# Flats or Tubes?



## Porkneck (Jun 8, 2013)

Hello,

Saw this at Ikea's website and purchased one today. It's made of zinc, has a mould or swell on one side of the grip which by the way is rubber. Seems to be full tang. It measures 7" in length and is about 2" between the forks.

http://www.ikea.com/us/en/catalog/products/00152159/

Seems like tubes would be the candidate for this. I'm just not sure on the proper way of attaching them. How would you guys/gals do it? Opinions needed. Thanks


----------



## treefork (Feb 1, 2010)

Welcome to the forum Porkneck. Introduce yourself in the introduction section so you receive a welcome.


----------



## Porkneck (Jun 8, 2013)

Just did it. Sorry about that.


----------



## Malleus (Jul 25, 2013)

I would turn it upside down attach a flat band and make a stickshooter out of it.

I'd use the other end for peeling potatoes


----------



## Porkneck (Jun 8, 2013)

I should have mentioned that I would like to make this a bb shooter.


----------



## Malleus (Jul 25, 2013)

Maybe a couple of looped strips of leather tied to the outside of the forks (gypsy tabs).

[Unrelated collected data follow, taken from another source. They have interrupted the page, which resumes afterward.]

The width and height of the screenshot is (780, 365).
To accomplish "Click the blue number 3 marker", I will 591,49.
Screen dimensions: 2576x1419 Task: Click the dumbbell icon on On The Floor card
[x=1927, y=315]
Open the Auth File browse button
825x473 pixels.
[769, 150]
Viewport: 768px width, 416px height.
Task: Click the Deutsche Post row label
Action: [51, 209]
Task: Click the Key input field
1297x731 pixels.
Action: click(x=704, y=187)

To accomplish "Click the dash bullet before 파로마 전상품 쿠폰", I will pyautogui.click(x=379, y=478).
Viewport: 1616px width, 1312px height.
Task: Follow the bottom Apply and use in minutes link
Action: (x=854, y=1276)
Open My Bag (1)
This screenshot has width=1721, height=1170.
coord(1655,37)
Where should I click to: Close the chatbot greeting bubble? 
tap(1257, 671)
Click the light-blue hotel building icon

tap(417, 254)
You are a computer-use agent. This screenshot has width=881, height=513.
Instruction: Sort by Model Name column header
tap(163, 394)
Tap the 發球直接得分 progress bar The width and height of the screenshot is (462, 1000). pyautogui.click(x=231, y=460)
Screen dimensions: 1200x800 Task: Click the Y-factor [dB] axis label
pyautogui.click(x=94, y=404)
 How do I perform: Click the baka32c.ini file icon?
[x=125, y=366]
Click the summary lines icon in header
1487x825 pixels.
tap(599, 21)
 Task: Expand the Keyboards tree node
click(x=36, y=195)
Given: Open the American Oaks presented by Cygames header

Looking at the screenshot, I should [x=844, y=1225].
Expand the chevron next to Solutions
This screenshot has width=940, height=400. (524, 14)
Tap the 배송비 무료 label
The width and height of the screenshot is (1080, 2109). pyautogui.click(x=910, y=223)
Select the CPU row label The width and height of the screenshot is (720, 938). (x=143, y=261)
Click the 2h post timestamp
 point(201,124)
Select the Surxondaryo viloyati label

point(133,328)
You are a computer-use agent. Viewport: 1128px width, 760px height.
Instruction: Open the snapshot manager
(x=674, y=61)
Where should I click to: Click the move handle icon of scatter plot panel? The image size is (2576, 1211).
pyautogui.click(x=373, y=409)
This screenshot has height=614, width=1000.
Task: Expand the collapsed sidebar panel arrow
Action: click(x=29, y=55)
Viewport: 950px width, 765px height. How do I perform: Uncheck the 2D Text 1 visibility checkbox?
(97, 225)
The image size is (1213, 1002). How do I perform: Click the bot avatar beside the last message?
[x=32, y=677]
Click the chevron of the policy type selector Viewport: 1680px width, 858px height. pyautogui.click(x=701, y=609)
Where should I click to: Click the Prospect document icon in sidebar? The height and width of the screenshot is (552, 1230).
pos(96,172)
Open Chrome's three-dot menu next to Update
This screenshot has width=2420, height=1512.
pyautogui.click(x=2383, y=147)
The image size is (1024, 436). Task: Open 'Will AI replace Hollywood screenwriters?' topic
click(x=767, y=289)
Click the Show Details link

I'm assuming you're going to remove the blade and shoot between the forks.

Probably just as easy to shoot over the top.


----------



## Jako (Mar 12, 2013)

I would drill a hole through the side of each fork and loop some tubes through the hole. That's just my thinking on this.


----------



## Porkneck (Jun 8, 2013)

Jako- Last night I was examining the forks and did think the same thing too. But instead of just the bands going thrugh the hole, somewhere I saw a post where paracord was used to attach tubes. Paracord through the hole, looped and melted at the ends then inserted into the latex tubes. Oh and might have to trim the forks a bit.

But I'm still waitng or thinking of other options.

By the way, thanks for the welcome.

Malleus- Your assumption is right. I will remove the blade. Have not tried shooting between the forks. Over the top is more of my kind of thing. Thanks for your opinion.


----------



## LostMarbles (May 31, 2013)

Interesting fork for some BB shooting! You could got TTF tied or dremel off the tips and round them off for OTT I would guess.

I like my BB shooter banded with TBG (theraband gold) 15mm to 10mm tapered from 7" to 8" long for a 32" draw. This will put a BB through soda cans at 10m most shots! Good luck.


----------



## Porkneck (Jun 8, 2013)

Figured I could use a bb shooter. I have a lot off bbs which I don't use. May as well put them to good use.


----------